* **SET EXERCISE**: Copy out every line below that contains the word "screenshot", leaving out all the others.

* **SOURCE DATA**:
[start]
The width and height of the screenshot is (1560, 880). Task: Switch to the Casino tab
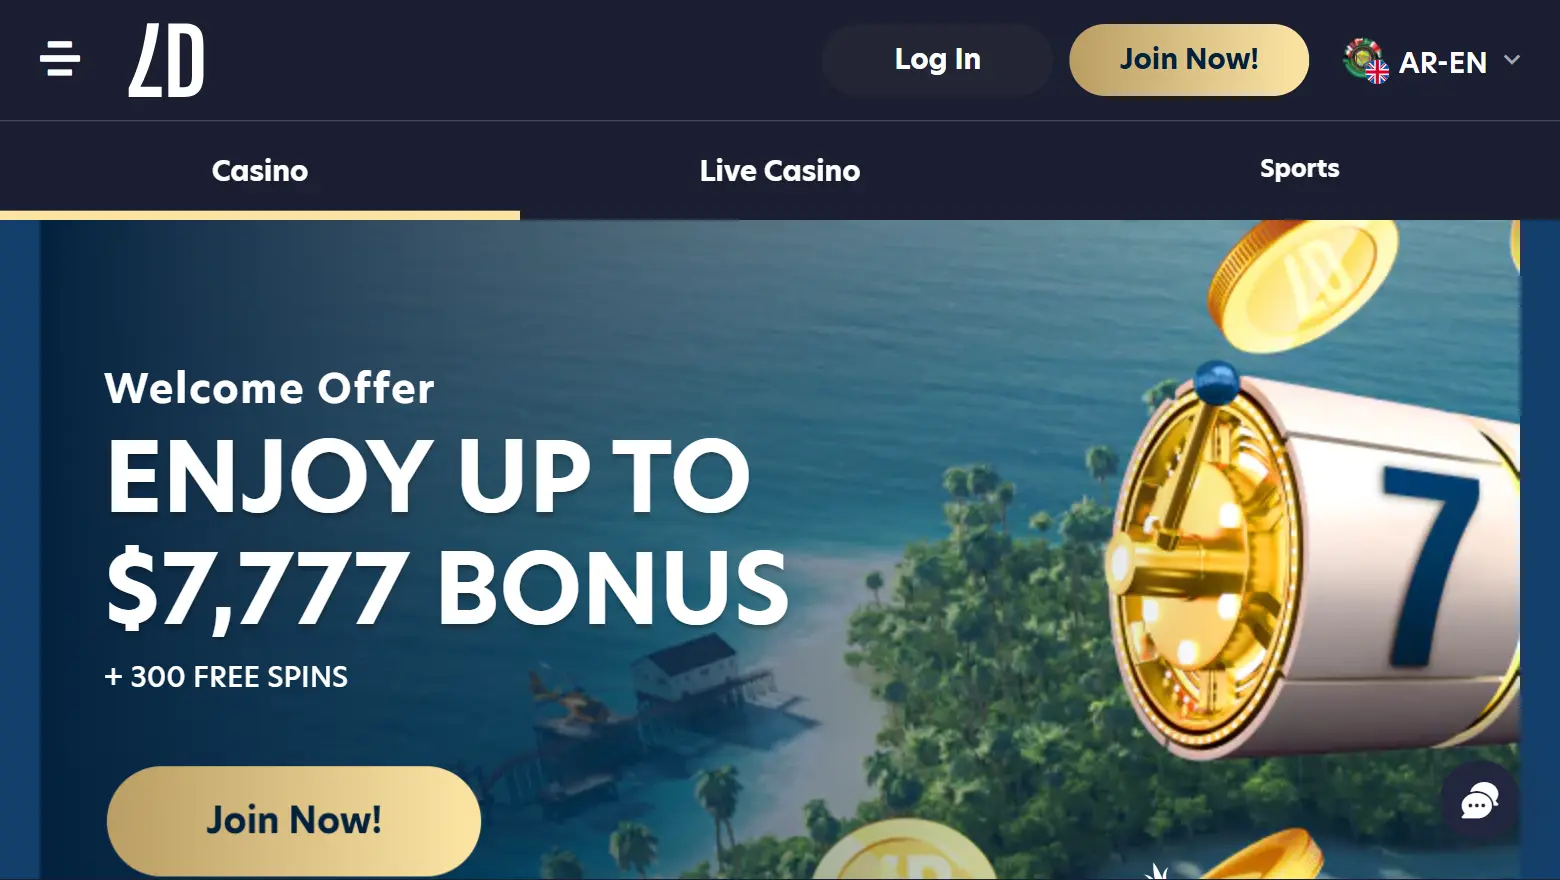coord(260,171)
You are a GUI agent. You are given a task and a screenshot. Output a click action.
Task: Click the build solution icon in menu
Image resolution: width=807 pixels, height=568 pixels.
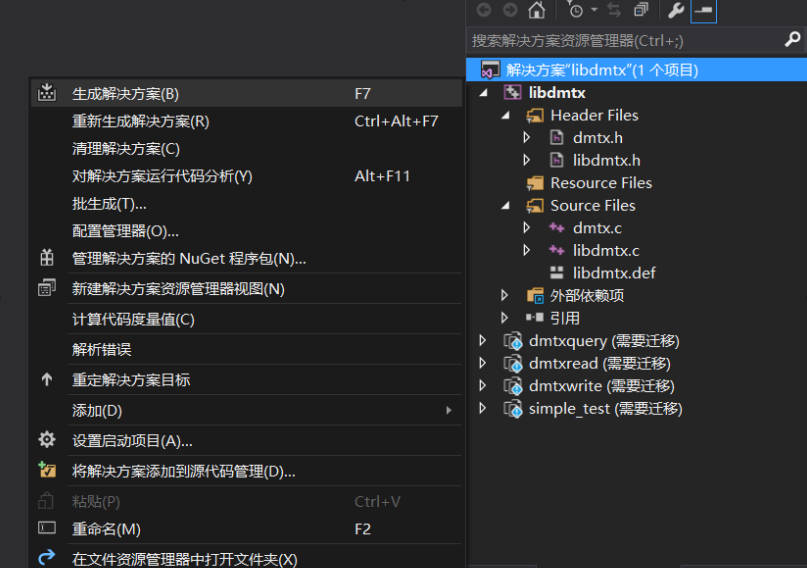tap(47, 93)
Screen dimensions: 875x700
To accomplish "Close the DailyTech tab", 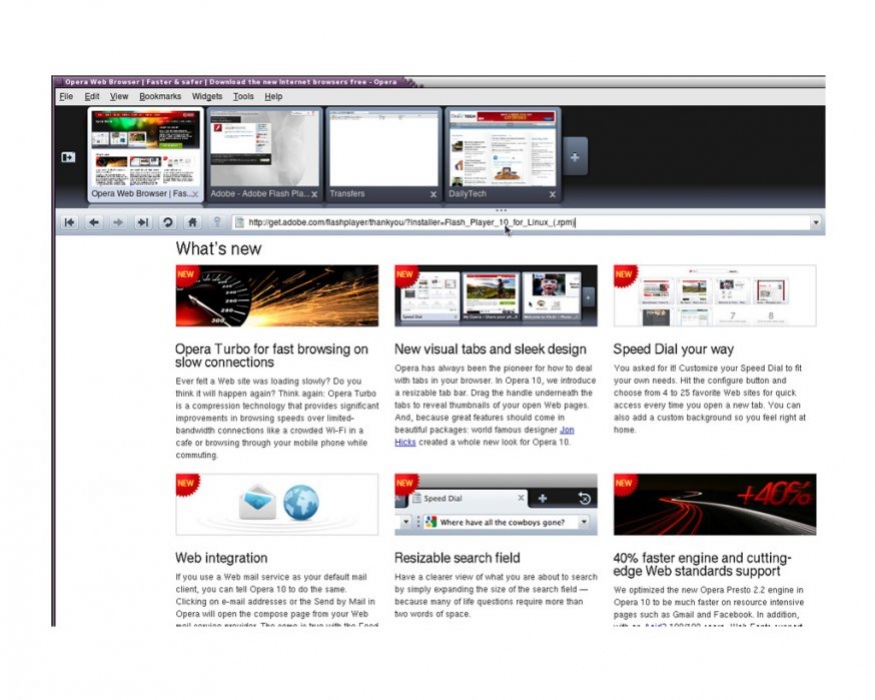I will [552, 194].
[end]
* **EXERCISE SOLUTION**:
The width and height of the screenshot is (1560, 880). Task: Switch to the Casino tab
You are a GUI agent. You are given a task and a screenshot. Output a click action.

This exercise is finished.